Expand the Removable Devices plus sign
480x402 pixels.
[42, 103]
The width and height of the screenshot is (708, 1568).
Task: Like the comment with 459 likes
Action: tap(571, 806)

● ● ●

Directions for this task
Go through the records and set each one down again, unchanged.

Result for this task
Expand the Removable Devices plus sign
480x402 pixels.
[42, 103]
The width and height of the screenshot is (708, 1568).
Task: Like the comment with 459 likes
Action: tap(571, 806)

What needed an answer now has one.